Грегсон, слушавший эту лекцию с явным нетерпением, наконец не выдержал.

– Ну вот что, мистер Холмс, – сказал он. – Все мы охотно признаем, что вы умный человек и у вас свои методы работы. Но сейчас нам мало одних теорий и поучений. Мы должны найти преступника. У меня была своя гипотеза, но она себя не оправдала. Молодой Шарпантье не мог совершить второе убийство. Лестрейд преследовал своего подозреваемого, Стенджерсона, но и он, похоже, ошибся. А вы все продолжаете потчевать нас намеками, давая понять, что знаете больше нашего, но пришло время, когда мы чувствуем себя вправе спросить вас без обиняков, что вам известно об этом деле. Вы можете назвать имя убийцы?

– На этот раз я согласен с Грегсоном, сэр, – заметил Лестрейд. – Мы оба пытались раскрыть дело, и обоих постигла неудача. За то время, что я нахожусь у вас в комнате, вы уже неоднократно заявляли, что вам вполне хватило улик для определения виновного. Настала пора поделиться с нами своими выводами.

– Если мы промедлим с арестом преступника, – добавил я, – он может совершить еще какое-нибудь злодейство.

Под нашим общим напором Холмс видимо заколебался. Он по-прежнему мерил шагами комнату, опустив голову на грудь и нахмурив брови, – я уже знал, что эти приметы говорят о напряженной работе мысли.

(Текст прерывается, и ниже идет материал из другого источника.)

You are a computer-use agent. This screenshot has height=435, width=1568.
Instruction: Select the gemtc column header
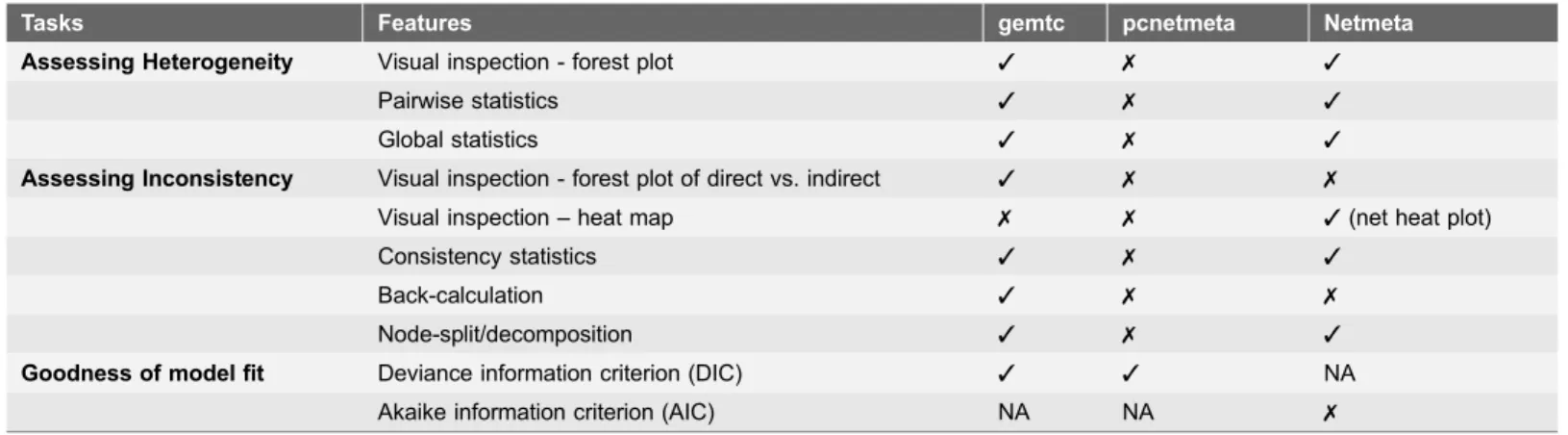(1031, 24)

– Убийств больше не будет, – сказал он наконец, внезапно остановившись и обернувшись к нам. – Насчет этого можете не беспокоиться. Вы спросили меня, знаю ли я имя убийцы. Да, знаю. Но знать имя недостаточно, чтобы поймать убийцу, а именно это я и собираюсь сделать, причем очень скоро. У меня есть все основания рассчитывать на успех моего плана, однако здесь необходима крайняя осторожность, поскольку нам предстоит заманить в ловушку проницательного и отчаянного человека, которому, как я имел случай убедиться, помогает не менее умный товарищ. Пока этот человек не догадывается о том, что он на крючке, у нас есть шанс изловить его, но стоит ему хоть что-нибудь заподозрить, как он сразу же поменяет имя и затеряется среди четырехмиллионного населения нашего огромного города. Не питая ни малейшего намерения задеть чьи-либо чувства, я вынужден сказать, что официальным защитникам правопорядка едва ли по силам справиться с нашими противниками – вот почему я не стал просить у вас содействия. Разумеется, если я потерплю неудачу, то возьму всю вину на себя. Пока же я могу пообещать вам лишь одно: как только я пойму, что могу ответить на ваши вопросы, не ставя свой план под угрозу срыва, я немедленно это сделаю.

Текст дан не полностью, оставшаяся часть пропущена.